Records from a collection
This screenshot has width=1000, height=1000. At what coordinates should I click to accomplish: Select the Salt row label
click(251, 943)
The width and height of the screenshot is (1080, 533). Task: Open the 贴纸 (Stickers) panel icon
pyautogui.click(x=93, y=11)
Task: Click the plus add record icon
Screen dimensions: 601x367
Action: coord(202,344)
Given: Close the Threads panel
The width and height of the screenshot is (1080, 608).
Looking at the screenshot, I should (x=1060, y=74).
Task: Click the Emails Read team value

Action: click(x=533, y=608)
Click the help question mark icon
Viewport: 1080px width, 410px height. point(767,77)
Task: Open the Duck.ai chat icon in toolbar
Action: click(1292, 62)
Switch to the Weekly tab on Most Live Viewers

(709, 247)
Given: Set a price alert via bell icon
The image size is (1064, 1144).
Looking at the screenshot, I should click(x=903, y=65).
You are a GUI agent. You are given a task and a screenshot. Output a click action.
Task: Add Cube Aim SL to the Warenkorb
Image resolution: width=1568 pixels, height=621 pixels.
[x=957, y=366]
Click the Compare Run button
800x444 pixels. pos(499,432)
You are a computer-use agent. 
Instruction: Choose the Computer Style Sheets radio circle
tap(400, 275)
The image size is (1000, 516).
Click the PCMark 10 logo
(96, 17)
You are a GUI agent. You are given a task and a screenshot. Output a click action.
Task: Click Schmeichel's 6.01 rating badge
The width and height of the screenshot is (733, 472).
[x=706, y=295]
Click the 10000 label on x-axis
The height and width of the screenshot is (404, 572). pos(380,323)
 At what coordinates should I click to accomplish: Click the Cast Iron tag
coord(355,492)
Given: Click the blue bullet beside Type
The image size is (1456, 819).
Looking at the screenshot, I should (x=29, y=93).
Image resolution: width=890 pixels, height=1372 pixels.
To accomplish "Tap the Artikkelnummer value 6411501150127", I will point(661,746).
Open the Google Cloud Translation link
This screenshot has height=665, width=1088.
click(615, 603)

• [TASK OBJECTIVE]:
Restate each record word for word.

• [EXERCISE RESULT]:
This screenshot has width=1000, height=1000. At what coordinates should I click to accomplish: Select the Salt row label
click(251, 943)
The width and height of the screenshot is (1080, 533). Task: Open the 贴纸 (Stickers) panel icon
pyautogui.click(x=93, y=11)
Task: Click the plus add record icon
Screen dimensions: 601x367
Action: coord(202,344)
Given: Close the Threads panel
The width and height of the screenshot is (1080, 608).
Looking at the screenshot, I should (x=1060, y=74).
Task: Click the Emails Read team value

Action: click(x=533, y=608)
Click the help question mark icon
Viewport: 1080px width, 410px height. point(767,77)
Task: Open the Duck.ai chat icon in toolbar
Action: click(1292, 62)
Switch to the Weekly tab on Most Live Viewers

(709, 247)
Given: Set a price alert via bell icon
The image size is (1064, 1144).
Looking at the screenshot, I should click(x=903, y=65).
You are a GUI agent. You are given a task and a screenshot. Output a click action.
Task: Add Cube Aim SL to the Warenkorb
Image resolution: width=1568 pixels, height=621 pixels.
[x=957, y=366]
Click the Compare Run button
800x444 pixels. pos(499,432)
You are a computer-use agent. 
Instruction: Choose the Computer Style Sheets radio circle
tap(400, 275)
The image size is (1000, 516).
Click the PCMark 10 logo
(96, 17)
You are a GUI agent. You are given a task and a screenshot. Output a click action.
Task: Click Schmeichel's 6.01 rating badge
The width and height of the screenshot is (733, 472).
[x=706, y=295]
Click the 10000 label on x-axis
The height and width of the screenshot is (404, 572). pos(380,323)
 At what coordinates should I click to accomplish: Click the Cast Iron tag
coord(355,492)
Given: Click the blue bullet beside Type
The image size is (1456, 819).
Looking at the screenshot, I should (x=29, y=93).
Image resolution: width=890 pixels, height=1372 pixels.
To accomplish "Tap the Artikkelnummer value 6411501150127", I will point(661,746).
Open the Google Cloud Translation link
This screenshot has height=665, width=1088.
click(615, 603)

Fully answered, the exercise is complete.